I am using a Teensy 4.0 and an MCP23016 Port Expander (only I2C device) on my PCB.

  • I have 4k7 pullups to 3V3 on SDA & SCK.
  • SCK track is 77.9 mm long, 0.254 wide.
  • SDA 64.3 mm long, 0.254 wide.
  • I have 33 pF & 3k3 on the CLK pin.

The circuit works, but unreliably. As soon as a scope probe is connected to the SCK pin it is reliable.

I added as a mod a 4700 pF cap to the SCK pin and that works reliably, too.

What I don't understand is why, as there is no minimum capacitance only a maximum.

On another board of the same type I have 100 pF & 3k3 for the CLK RC as that was all I could find, this one works without the 4700 pF cap or scope probe.

Another strange observation is that we were testing for any relationship between temperature and reliability, so we had a hot air gun on minimum heat (~35 C) pointing at the port ex and when scoping the SDA pin we could see that the I2C message was changing. Move warm air away and it goes back to normal. Warm air back on and changing I2C messages again. This was very repeatable.

Took board off and visually inspected it and all pins were soldered well, no dry joints. It was a bit fluxy, so was cleaned several times with Flux-off. Still has the same issue.

The second board with the 100 pF cap for the CLK RC does show the same warm air effect but less often.

Why does the warm air make a difference?

I know I need to examine the I2C messages against the datasheet to make sure we're not on the edge of timings, and compare with and without the 4700 pF to see what effect it is having.

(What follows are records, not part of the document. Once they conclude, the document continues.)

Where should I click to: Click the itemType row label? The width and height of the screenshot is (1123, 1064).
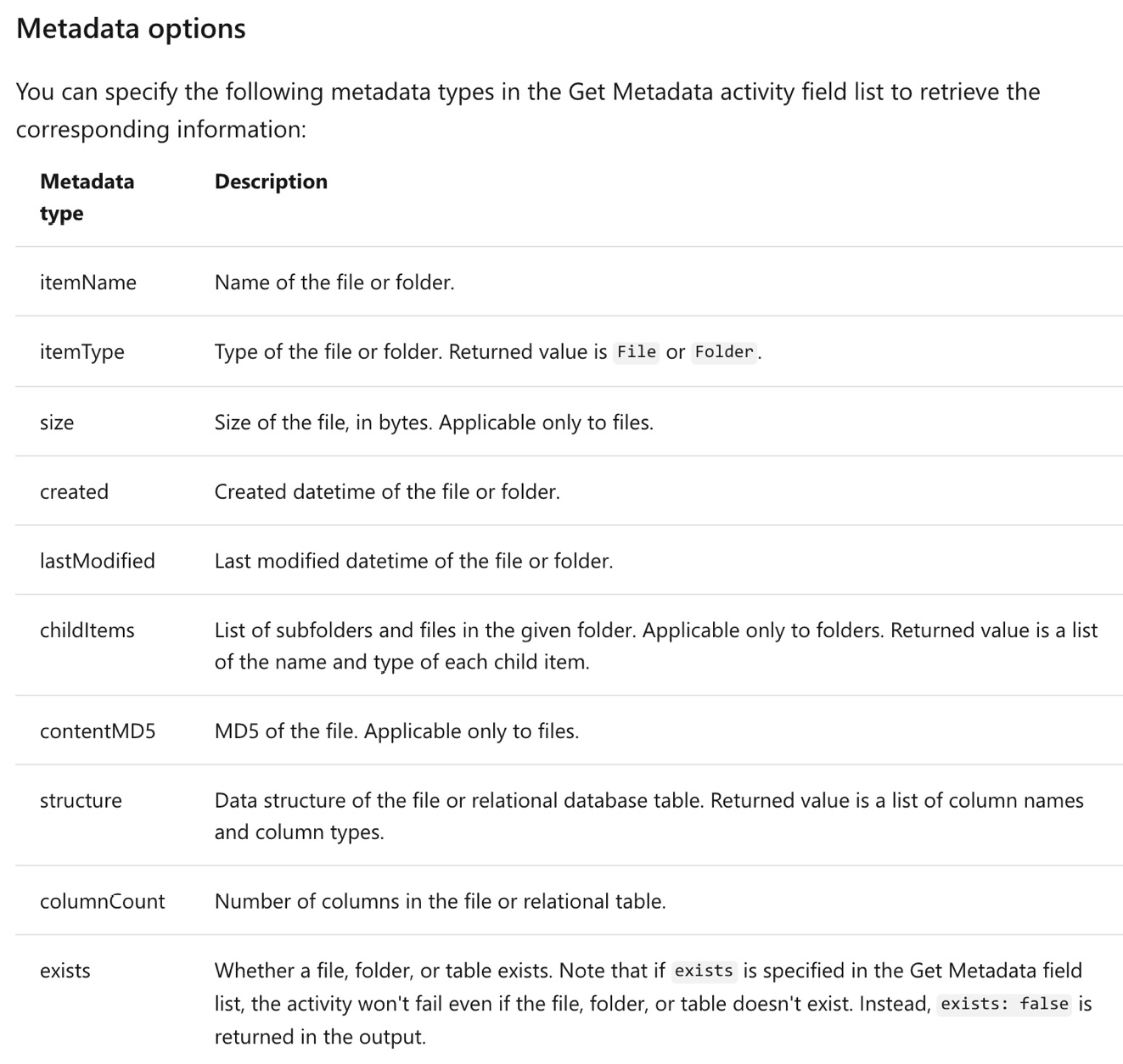point(81,352)
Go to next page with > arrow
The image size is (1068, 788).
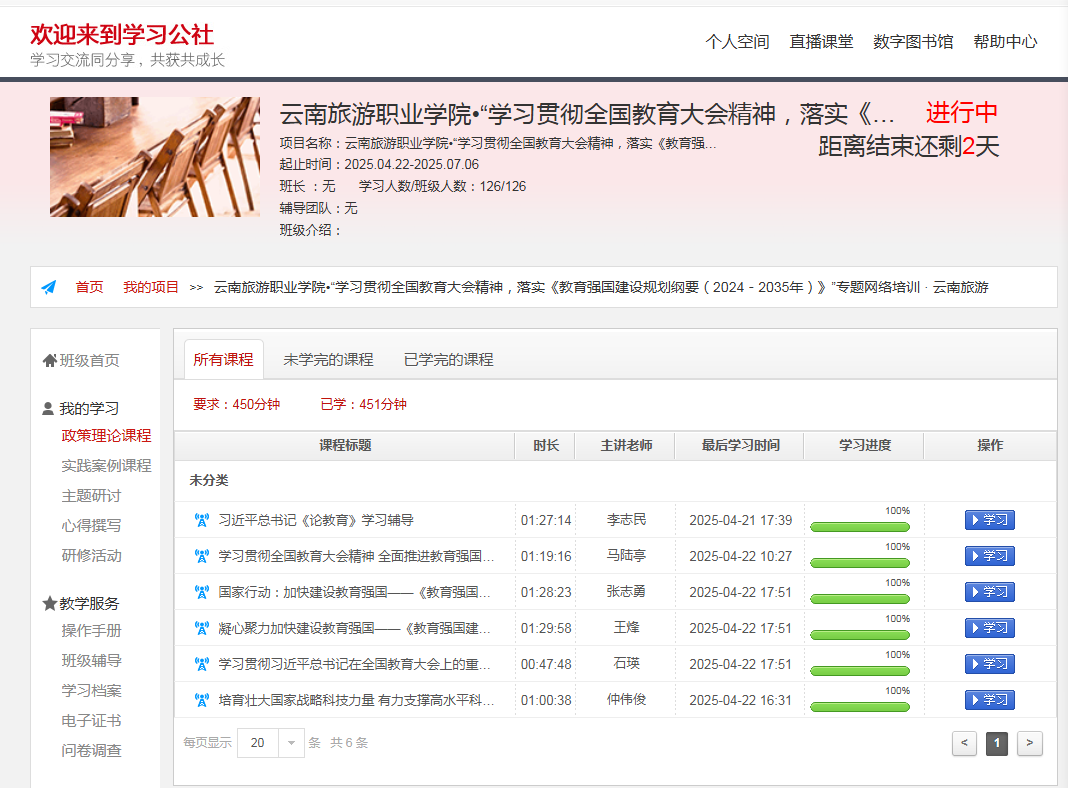[1030, 743]
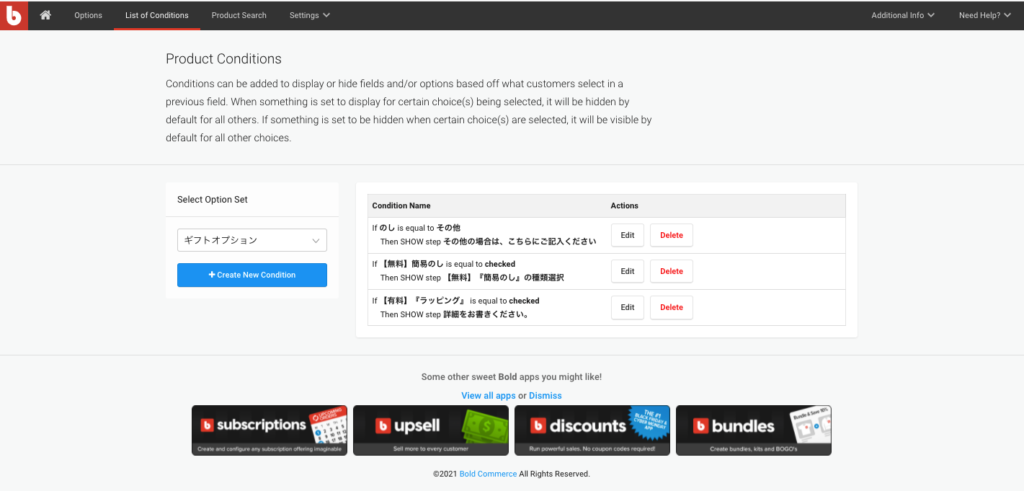This screenshot has height=491, width=1024.
Task: Open the Need Help? dropdown
Action: (986, 15)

Also slowing the speed down could help.

Any ideas what's going on?

  • \$\begingroup\$ Maybe try inverting the CLK signal and see if things improve or get worse. \$\endgroup\$
    – Andy aka
    Jun 7, 2022 at 13:31
  • \$\begingroup\$ What speed is I2C running (standard speeds are 100k, 400k)? 4700pf is a lot of loading capacitance. Are you probing with an attenuator probe of 1X or 10X ? \$\endgroup\$
    – glen_geek
    Jun 7, 2022 at 13:40
  • \$\begingroup\$ It's running at 400khz at present, 10x probe. \$\endgroup\$
    – smalljimmy
    Jun 7, 2022 at 13:44
  • \$\begingroup\$ You have a 3k3 series resistor in the line? Drop that to a much lower value - like 150 ohm or something, normally you don't need it at all. \$\endgroup\$
    – Arsenal
    Jun 7, 2022 at 13:53
  • 1
    \$\begingroup\$ "I have 33pF & 3K3 on the CLK pin." What is this supposed to mean then? \$\endgroup\$
    – Arsenal
    Jun 7, 2022 at 13:59

4 Answers 4


Is there a difference between the rise time of the SDA and SCL?

I2C is synchronous, so SDA is sampled when SCL reaches a threshold value. If SDA has a longer rise time than SCL, it may not reach the correct level before SCL causes the sample to be taken.

Adding C to SCL causes the sampling to be delayed slightly allowing more time for SDA to settle. I suspect this is will be a rising edge issue as both lines are passive pull-up and active pull-down.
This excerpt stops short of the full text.